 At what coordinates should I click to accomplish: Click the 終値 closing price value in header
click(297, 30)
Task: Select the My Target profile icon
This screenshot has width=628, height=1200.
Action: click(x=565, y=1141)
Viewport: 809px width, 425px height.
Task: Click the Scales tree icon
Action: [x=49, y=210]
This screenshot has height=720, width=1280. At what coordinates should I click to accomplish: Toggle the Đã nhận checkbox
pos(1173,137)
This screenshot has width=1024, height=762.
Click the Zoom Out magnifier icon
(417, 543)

-.-.-

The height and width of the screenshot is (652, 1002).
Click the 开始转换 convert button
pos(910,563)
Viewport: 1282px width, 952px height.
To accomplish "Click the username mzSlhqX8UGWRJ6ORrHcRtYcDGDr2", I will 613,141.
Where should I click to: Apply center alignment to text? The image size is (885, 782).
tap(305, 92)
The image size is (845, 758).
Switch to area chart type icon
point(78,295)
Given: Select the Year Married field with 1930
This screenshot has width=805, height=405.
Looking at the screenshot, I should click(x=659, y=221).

-.-.-

§ **Aim of the exercise**:
In the entries above, find each line with "Select" and list it.

§ **Your response**:
Task: Select the My Target profile icon
Given: Select the Year Married field with 1930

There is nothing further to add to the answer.